Of course lots of other countries have ID cards - if you’re a technocrat designing a national infrastructure it’s the completely obvious system architecture decision. Single database, single globally unique primary key, unique access token. Everything’s nice and neat and simple to define. I can completely understand why it appeals to people, like me, who think like this.
Bird on a Fire wrote: ↑Sun Apr 04, 2021 1:01 am
Any claimed consequence of introducing ID cards in the UK should be easily backed up by demonstrating those consequences in a significant proportion of those countries. Interested to see everyone's favourite examples of how ID cards enabled those governments to do something dastardly that would otherwise have been difficult/impossible.
This is a remarkably disingenuous line of argument. Nobody has said ‘ID cards lead to fascism a significant proportion of the time’.
The point, also in respect of ‘fascists gonna fascist with or without ID cards’, is that a card that becomes routinely used in everyday transactions, plus a database that stores details of those transactions, makes it potentially much, much easier to overreach.

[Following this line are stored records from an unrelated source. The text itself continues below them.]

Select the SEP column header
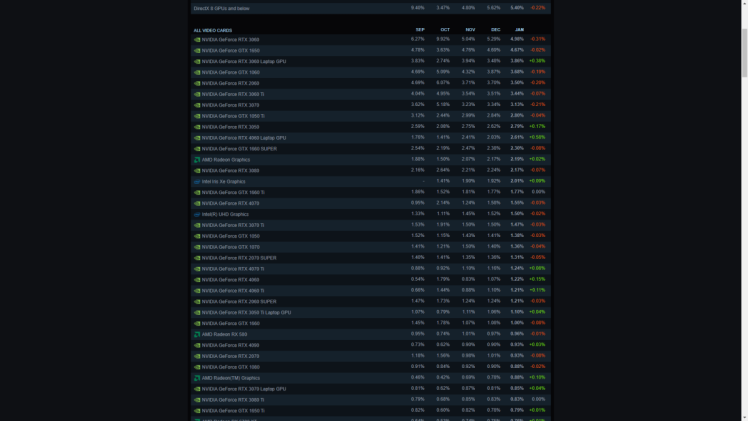This screenshot has height=421, width=748. [420, 30]
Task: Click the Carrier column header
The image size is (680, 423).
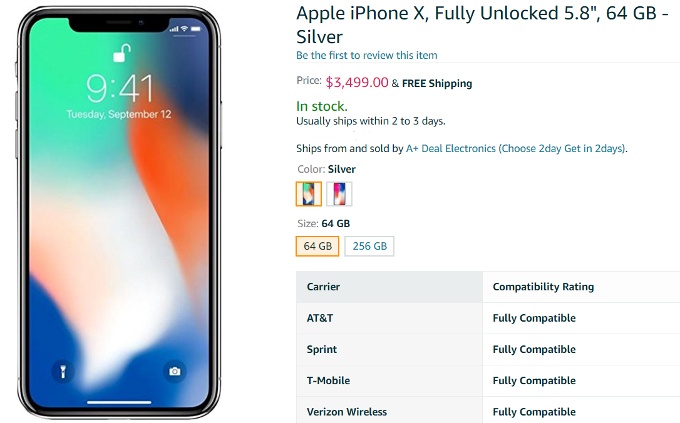Action: pos(323,287)
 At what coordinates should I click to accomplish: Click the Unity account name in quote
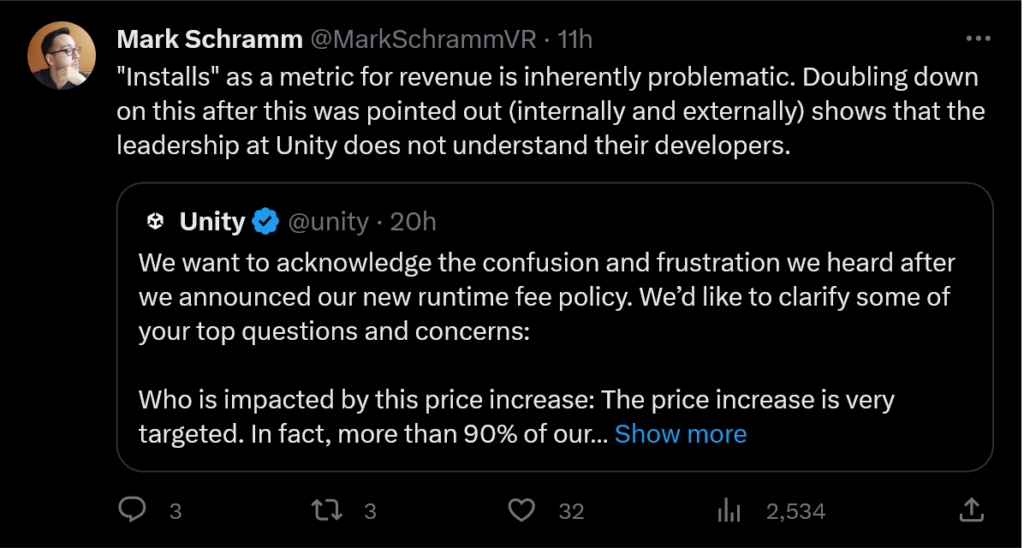pyautogui.click(x=212, y=222)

Imagine today’s government wanted to, say, stop anyone suspected of being a terrorist from buying petrol or a train ticket. Doesn’t sound implausible to me that they might if they could, and sounds pretty Daily Mail-friendly. Today that would be completely unworkable. If everyone has to carry the ID card and every checkout has to be equipped to check it (as petrol stations would already need to be, cos they sell cigarettes) - suddenly possible by executive order. I’m sure most other national ID schemes don’t currently enable that, but it’s absolutely what the 2006 proposal would have enabled.
To make ‘UK ID cards would have stopped Windrush’ stand up, you have to assume that the card carries details of the holder’s immigration status - in what proportion of the red or blue countries on the map was that true in the 1950’s? Or you have to assume that at the point it’s decided to add that information to the card because there’s a moral panic about it, the Home Office hasn’t yet destroyed the records. Windrush deportees IIRC didn’t generally lack evidence of their lifetime spent in the UK, the Home Office just didn’t care to listen to them.
I went to see whether
Shelter say proving ID is one of the top issues facing renters - they don’t. I went to see whether
JRF say proving ID is one of the top issues facing those excluded from financial services and they do mention it, but only among a complex mixture of factors; in any case, the documentation you need to open a UK bank account is to satisfy anti-money-laundering rules, not just a simple proof of ID. Is a national ID card alone enough to open a bank account in every red and blue country on the map?
Last of all, let’s shove all the middle-class pearl-clutching stuff to one side and just take as read for now that there are amazing convenience benefits awaiting the UK from having an ID card. How much UK taxpayers’ money* would you like to spend on achieving that, please?